_What this task involves_
The complete set of records should be given again verbatim.

_Supplied records_
══════════════════════════════
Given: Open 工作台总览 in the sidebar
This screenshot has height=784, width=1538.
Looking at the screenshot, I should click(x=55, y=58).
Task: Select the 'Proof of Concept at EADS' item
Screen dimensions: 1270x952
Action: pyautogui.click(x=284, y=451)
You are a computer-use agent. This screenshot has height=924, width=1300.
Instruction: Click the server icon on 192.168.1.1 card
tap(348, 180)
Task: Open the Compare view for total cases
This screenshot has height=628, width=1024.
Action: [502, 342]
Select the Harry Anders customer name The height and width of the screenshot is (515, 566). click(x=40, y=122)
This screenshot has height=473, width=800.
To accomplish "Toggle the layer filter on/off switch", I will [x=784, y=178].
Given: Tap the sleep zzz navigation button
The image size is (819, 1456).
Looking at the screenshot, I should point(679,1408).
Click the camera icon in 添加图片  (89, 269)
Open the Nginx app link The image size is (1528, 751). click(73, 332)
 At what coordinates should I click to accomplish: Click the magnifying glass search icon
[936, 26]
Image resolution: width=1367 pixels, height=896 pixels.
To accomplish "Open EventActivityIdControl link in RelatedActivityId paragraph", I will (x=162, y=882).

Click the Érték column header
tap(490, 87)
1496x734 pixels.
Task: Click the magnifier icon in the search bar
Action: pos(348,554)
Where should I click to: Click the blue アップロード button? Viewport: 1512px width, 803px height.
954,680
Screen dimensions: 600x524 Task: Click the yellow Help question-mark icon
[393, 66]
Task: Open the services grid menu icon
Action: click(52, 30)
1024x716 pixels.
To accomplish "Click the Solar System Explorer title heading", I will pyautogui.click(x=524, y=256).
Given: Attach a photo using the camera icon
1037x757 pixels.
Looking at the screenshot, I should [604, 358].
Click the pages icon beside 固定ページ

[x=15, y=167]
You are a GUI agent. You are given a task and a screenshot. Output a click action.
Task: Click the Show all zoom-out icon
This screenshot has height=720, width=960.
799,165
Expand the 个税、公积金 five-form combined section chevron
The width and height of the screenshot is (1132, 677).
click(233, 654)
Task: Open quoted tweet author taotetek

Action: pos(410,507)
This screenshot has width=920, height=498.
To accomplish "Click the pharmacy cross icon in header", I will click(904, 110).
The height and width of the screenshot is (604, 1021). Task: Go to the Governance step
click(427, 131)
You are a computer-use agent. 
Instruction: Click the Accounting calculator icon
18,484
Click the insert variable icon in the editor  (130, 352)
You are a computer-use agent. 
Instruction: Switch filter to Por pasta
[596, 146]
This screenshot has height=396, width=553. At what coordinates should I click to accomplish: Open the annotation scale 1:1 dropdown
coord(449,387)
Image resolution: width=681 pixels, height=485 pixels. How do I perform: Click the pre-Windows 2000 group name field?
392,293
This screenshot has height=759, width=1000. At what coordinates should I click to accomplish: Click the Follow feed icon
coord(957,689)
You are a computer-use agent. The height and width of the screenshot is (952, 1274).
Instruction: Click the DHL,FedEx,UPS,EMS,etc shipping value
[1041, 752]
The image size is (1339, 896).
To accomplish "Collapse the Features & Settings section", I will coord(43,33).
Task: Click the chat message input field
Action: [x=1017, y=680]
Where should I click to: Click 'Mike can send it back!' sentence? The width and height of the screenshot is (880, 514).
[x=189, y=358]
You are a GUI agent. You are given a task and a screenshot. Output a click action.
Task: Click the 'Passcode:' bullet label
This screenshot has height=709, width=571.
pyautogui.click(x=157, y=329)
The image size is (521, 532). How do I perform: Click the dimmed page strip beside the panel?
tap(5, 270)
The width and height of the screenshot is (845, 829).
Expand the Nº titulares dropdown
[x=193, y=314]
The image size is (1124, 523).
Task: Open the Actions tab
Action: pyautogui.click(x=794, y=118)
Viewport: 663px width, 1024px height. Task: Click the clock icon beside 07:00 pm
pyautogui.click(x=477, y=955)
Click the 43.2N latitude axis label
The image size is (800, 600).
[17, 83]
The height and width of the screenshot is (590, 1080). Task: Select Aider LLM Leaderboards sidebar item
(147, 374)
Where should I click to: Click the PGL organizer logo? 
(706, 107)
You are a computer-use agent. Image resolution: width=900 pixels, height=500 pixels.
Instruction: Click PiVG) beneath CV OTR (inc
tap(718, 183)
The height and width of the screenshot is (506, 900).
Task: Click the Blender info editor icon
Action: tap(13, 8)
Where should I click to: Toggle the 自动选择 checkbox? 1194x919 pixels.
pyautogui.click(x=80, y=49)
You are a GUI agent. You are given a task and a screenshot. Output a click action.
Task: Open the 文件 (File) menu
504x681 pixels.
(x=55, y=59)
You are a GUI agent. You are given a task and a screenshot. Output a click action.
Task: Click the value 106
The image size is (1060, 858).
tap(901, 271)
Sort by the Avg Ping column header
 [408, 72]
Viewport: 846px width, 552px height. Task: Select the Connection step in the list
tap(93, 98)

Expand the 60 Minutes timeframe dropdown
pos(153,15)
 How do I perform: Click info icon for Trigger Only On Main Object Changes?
══════════════════════════════
_Exercise solution_
Given: Open 工作台总览 in the sidebar
This screenshot has height=784, width=1538.
Looking at the screenshot, I should click(x=55, y=58).
Task: Select the 'Proof of Concept at EADS' item
Screen dimensions: 1270x952
Action: pyautogui.click(x=284, y=451)
You are a computer-use agent. This screenshot has height=924, width=1300.
Instruction: Click the server icon on 192.168.1.1 card
tap(348, 180)
Task: Open the Compare view for total cases
This screenshot has height=628, width=1024.
Action: [502, 342]
Select the Harry Anders customer name The height and width of the screenshot is (515, 566). click(x=40, y=122)
This screenshot has height=473, width=800.
To accomplish "Toggle the layer filter on/off switch", I will [x=784, y=178].
Given: Tap the sleep zzz navigation button
The image size is (819, 1456).
Looking at the screenshot, I should point(679,1408).
Click the camera icon in 添加图片  (89, 269)
Open the Nginx app link The image size is (1528, 751). click(73, 332)
 At what coordinates should I click to accomplish: Click the magnifying glass search icon
[936, 26]
Image resolution: width=1367 pixels, height=896 pixels.
To accomplish "Open EventActivityIdControl link in RelatedActivityId paragraph", I will (x=162, y=882).

Click the Érték column header
tap(490, 87)
1496x734 pixels.
Task: Click the magnifier icon in the search bar
Action: pos(348,554)
Where should I click to: Click the blue アップロード button? Viewport: 1512px width, 803px height.
954,680
Screen dimensions: 600x524 Task: Click the yellow Help question-mark icon
[393, 66]
Task: Open the services grid menu icon
Action: click(52, 30)
1024x716 pixels.
To accomplish "Click the Solar System Explorer title heading", I will pyautogui.click(x=524, y=256).
Given: Attach a photo using the camera icon
1037x757 pixels.
Looking at the screenshot, I should [604, 358].
Click the pages icon beside 固定ページ

[x=15, y=167]
You are a GUI agent. You are given a task and a screenshot. Output a click action.
Task: Click the Show all zoom-out icon
This screenshot has height=720, width=960.
799,165
Expand the 个税、公积金 five-form combined section chevron
The width and height of the screenshot is (1132, 677).
click(233, 654)
Task: Open quoted tweet author taotetek

Action: pos(410,507)
This screenshot has width=920, height=498.
To accomplish "Click the pharmacy cross icon in header", I will click(904, 110).
The height and width of the screenshot is (604, 1021). Task: Go to the Governance step
click(427, 131)
You are a computer-use agent. 
Instruction: Click the Accounting calculator icon
18,484
Click the insert variable icon in the editor  (130, 352)
You are a computer-use agent. 
Instruction: Switch filter to Por pasta
[596, 146]
This screenshot has height=396, width=553. At what coordinates should I click to accomplish: Open the annotation scale 1:1 dropdown
coord(449,387)
Image resolution: width=681 pixels, height=485 pixels. How do I perform: Click the pre-Windows 2000 group name field?
392,293
This screenshot has height=759, width=1000. At what coordinates should I click to accomplish: Click the Follow feed icon
coord(957,689)
You are a computer-use agent. The height and width of the screenshot is (952, 1274).
Instruction: Click the DHL,FedEx,UPS,EMS,etc shipping value
[1041, 752]
The image size is (1339, 896).
To accomplish "Collapse the Features & Settings section", I will coord(43,33).
Task: Click the chat message input field
Action: [x=1017, y=680]
Where should I click to: Click 'Mike can send it back!' sentence? The width and height of the screenshot is (880, 514).
[x=189, y=358]
You are a GUI agent. You are given a task and a screenshot. Output a click action.
Task: Click the 'Passcode:' bullet label
This screenshot has height=709, width=571.
pyautogui.click(x=157, y=329)
The image size is (521, 532). How do I perform: Click the dimmed page strip beside the panel?
tap(5, 270)
The width and height of the screenshot is (845, 829).
Expand the Nº titulares dropdown
[x=193, y=314]
The image size is (1124, 523).
Task: Open the Actions tab
Action: pyautogui.click(x=794, y=118)
Viewport: 663px width, 1024px height. Task: Click the clock icon beside 07:00 pm
pyautogui.click(x=477, y=955)
Click the 43.2N latitude axis label
The image size is (800, 600).
[17, 83]
The height and width of the screenshot is (590, 1080). Task: Select Aider LLM Leaderboards sidebar item
(147, 374)
Where should I click to: Click the PGL organizer logo? 
(706, 107)
You are a computer-use agent. Image resolution: width=900 pixels, height=500 pixels.
Instruction: Click PiVG) beneath CV OTR (inc
tap(718, 183)
The height and width of the screenshot is (506, 900).
Task: Click the Blender info editor icon
Action: tap(13, 8)
Where should I click to: Toggle the 自动选择 checkbox? 1194x919 pixels.
pyautogui.click(x=80, y=49)
You are a GUI agent. You are given a task and a screenshot. Output a click action.
Task: Open the 文件 (File) menu
504x681 pixels.
(x=55, y=59)
You are a GUI agent. You are given a task and a screenshot. Output a click action.
Task: Click the value 106
The image size is (1060, 858).
tap(901, 271)
Sort by the Avg Ping column header
 [408, 72]
Viewport: 846px width, 552px height. Task: Select the Connection step in the list
tap(93, 98)

Expand the 60 Minutes timeframe dropdown
pos(153,15)
 How do I perform: Click info icon for Trigger Only On Main Object Changes?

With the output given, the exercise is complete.